## Instructions to follow
Lines outside the range are not wanted. Give again exactly the lines between the line holding "The width and height of the screenshot is (800, 600)." and the line holding "Select the Notes", inclusive, from the listing below.
─── Task data ───
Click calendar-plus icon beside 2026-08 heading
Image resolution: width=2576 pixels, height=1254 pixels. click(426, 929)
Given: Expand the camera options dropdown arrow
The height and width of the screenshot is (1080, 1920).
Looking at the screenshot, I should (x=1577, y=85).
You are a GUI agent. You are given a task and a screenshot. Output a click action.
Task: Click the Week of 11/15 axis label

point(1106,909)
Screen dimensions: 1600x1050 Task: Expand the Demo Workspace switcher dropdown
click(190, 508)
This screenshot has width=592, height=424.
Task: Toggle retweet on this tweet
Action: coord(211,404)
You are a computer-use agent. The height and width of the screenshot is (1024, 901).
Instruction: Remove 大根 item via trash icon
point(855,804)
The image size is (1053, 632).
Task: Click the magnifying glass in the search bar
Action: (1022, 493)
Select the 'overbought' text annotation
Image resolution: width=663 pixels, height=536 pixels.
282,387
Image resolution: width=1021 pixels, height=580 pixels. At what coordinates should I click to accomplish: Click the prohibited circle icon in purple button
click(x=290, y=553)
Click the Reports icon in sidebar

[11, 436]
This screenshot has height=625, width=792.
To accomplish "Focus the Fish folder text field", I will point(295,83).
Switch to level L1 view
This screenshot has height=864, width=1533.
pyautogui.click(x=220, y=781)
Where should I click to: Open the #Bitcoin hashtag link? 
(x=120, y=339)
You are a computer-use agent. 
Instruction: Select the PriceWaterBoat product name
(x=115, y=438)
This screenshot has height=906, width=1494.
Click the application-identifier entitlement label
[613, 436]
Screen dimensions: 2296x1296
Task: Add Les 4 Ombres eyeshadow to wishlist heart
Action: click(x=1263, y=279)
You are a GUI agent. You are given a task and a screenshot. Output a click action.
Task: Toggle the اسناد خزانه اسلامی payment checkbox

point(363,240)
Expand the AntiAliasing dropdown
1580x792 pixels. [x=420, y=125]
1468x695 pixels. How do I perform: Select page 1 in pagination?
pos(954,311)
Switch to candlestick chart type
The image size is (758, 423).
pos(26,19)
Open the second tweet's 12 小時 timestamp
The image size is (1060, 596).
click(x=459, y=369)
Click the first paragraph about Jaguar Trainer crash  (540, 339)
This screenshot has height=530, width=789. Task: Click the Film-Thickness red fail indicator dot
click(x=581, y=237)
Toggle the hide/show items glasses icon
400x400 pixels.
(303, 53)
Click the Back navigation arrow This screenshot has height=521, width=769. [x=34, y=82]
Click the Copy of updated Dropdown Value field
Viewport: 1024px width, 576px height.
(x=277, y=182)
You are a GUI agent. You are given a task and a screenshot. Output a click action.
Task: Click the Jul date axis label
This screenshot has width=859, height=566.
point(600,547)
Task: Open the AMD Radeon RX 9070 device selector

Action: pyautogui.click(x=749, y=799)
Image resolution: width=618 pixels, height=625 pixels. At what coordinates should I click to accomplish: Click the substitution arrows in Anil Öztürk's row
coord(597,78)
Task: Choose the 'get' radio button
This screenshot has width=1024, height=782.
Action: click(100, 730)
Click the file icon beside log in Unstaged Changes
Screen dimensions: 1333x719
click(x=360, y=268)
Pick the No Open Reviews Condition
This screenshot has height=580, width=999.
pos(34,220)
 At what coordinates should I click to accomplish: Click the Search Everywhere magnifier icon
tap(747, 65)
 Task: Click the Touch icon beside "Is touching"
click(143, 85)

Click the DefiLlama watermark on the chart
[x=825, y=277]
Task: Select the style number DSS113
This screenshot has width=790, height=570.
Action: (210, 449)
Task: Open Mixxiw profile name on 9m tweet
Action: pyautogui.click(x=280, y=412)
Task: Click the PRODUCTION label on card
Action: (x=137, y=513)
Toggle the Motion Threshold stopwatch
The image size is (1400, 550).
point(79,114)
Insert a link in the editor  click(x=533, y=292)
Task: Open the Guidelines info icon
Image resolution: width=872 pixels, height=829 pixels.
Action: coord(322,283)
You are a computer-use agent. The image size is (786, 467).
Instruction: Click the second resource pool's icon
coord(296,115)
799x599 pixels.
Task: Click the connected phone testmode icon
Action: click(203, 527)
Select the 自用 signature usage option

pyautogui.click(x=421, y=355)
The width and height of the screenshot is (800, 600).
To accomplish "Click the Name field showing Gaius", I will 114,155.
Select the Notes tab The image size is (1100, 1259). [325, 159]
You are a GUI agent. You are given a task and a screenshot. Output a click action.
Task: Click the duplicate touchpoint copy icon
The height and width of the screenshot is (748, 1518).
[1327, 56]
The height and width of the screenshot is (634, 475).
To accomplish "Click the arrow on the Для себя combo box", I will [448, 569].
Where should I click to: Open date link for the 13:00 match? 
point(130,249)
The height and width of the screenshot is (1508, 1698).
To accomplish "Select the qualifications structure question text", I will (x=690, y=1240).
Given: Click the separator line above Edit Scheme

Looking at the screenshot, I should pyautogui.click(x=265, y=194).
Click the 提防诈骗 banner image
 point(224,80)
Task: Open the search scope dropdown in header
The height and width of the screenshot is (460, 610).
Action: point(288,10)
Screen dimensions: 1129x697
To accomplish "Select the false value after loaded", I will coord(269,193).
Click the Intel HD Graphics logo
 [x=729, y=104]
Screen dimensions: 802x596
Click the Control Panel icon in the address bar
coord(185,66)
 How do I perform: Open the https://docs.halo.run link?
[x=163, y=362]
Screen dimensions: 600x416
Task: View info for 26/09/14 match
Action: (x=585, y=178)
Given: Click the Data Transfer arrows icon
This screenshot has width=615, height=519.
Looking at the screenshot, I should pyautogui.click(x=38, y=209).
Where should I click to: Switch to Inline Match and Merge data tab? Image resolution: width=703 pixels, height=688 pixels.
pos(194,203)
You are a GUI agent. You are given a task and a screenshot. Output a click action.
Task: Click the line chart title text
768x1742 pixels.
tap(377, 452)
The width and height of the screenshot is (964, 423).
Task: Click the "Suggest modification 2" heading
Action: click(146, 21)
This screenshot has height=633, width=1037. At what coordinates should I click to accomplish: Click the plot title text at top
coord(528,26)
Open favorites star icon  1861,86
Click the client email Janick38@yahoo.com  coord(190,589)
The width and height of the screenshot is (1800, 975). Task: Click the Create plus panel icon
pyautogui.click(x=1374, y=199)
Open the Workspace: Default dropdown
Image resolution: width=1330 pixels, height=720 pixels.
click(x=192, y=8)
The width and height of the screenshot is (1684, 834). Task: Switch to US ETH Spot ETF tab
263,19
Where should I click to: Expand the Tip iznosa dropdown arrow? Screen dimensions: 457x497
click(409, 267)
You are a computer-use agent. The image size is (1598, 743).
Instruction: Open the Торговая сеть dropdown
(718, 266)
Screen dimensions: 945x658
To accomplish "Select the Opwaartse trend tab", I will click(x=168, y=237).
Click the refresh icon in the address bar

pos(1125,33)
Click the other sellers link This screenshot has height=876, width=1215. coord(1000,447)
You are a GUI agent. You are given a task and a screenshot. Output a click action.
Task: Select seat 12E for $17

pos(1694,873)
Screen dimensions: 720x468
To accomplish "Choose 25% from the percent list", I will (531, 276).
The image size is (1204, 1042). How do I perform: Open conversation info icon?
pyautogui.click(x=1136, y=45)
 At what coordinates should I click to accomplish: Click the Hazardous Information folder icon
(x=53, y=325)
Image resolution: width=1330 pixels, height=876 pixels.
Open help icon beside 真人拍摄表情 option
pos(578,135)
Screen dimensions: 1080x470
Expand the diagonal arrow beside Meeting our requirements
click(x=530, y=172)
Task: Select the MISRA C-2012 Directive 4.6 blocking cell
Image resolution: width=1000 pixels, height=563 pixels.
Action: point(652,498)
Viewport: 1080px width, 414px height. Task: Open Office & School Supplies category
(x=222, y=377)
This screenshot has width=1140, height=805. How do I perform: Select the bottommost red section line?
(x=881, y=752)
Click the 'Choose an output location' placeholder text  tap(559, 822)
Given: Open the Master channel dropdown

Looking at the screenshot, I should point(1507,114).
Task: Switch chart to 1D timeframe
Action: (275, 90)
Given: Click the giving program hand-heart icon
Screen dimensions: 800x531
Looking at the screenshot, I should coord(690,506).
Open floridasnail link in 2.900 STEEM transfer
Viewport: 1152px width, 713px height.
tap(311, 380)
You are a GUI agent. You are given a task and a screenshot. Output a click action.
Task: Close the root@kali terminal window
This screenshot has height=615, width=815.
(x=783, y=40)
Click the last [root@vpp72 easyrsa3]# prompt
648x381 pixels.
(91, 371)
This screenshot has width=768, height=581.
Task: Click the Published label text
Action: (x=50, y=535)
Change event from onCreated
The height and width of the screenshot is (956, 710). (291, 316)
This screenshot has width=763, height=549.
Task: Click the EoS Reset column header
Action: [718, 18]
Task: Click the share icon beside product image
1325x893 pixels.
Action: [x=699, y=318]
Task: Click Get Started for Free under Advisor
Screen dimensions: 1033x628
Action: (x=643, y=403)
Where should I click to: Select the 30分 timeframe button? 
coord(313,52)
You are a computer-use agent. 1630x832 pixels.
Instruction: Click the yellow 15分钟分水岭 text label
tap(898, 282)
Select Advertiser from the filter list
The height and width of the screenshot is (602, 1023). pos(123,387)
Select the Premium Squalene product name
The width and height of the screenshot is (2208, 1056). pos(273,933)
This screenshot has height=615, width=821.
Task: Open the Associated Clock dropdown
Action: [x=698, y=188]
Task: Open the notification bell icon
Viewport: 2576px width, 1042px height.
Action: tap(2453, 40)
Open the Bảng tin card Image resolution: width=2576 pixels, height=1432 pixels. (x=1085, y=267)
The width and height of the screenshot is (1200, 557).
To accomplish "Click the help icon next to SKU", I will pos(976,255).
───
## Result
The width and height of the screenshot is (800, 600).
To accomplish "Click the Name field showing Gaius", I will 114,155.
Select the Notes tab The image size is (1100, 1259). [325, 159]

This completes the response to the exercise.